If there is one thing you want to do with your money is that you want to keep it secure. Thus security is the first, most important principle.

If there is another thing you want to do with your money is that you want to keep the knowledge about it to yourself. I don’t want to tell you how much money I have, and you don’t want to tell me how much money you have. Thus the second most important principle is privacy.

Trustlessness is the third most important principle. Even if you are able to keep your money secure and private, you will also have to be certain about that your money is secure and private. You don’t want to ask your custodial wallet service provider if your money is secure and private, you don’t want to trust in third parties on this information, you want to trust in the architecture of the system you are using.

In this paper open source is a means to achieve trustlessness. Nothing more, nothing less.

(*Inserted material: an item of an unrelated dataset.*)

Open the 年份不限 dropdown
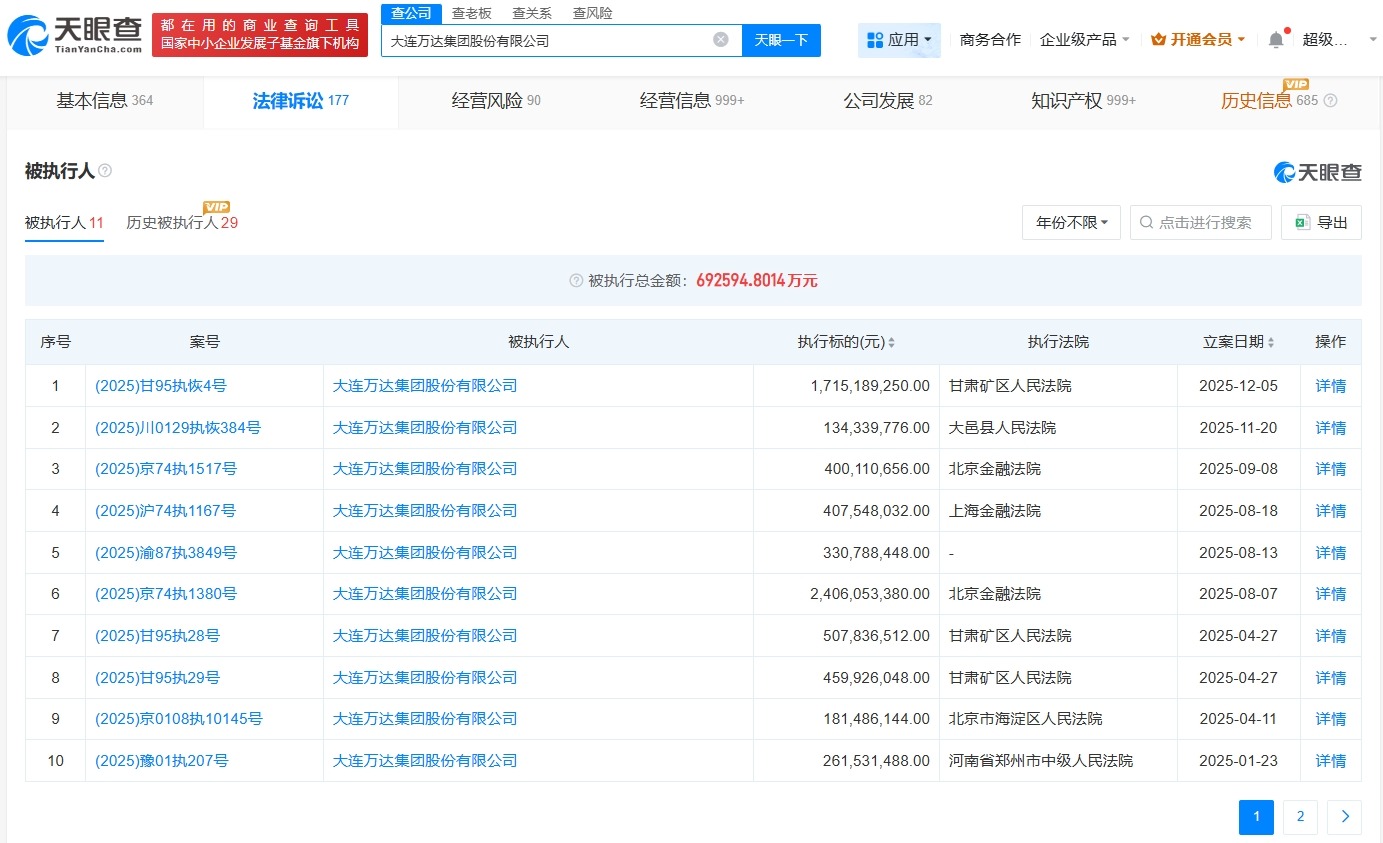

The accessibility principle wants the wallet to be accessible and usable by most of the World’s population. However it does not mean the wallet has to satisfy the needs of niches, in fact satisfying the niches are contradictory to the accessibility principle, because every single additional UI element makes the system a little bit more confusing for everyone else who does not use the feature.
Similarly adding a translation for a language that is only spoken by a few million people makes the system less maintainable. Every time a new feature is added, it will have to be translated also. Because of this, the developers would be crippled, or more likely make dirty decisions, thus the target audience of this system would suffer. And, there goes my native language.

The accessibility principle is also a restriction on the scope of the project.

In order to make design decisions about the accessibility of the system, I will use the Pareto Principle: At least 80% of the potential users’ needs must be met.

There is no worse crime a wallet developer can commit than building an instable system. The responsibility of a developer cannot be understated when this tremendous amount of money is flowing through it.
Interestingly the accessibility principle is an aid for the stability principle. If the developer knows for certainty, that this system will never be handling Dogecoin, running on x86 architectures, on raspberry pies, on Windows 8 with a language setting of Sumerian Cuneiform. If there is certainty about future development direction from the get-go, the developer is much more likely to be able to avoid the inevitable unreliability that comes with cross platform systems.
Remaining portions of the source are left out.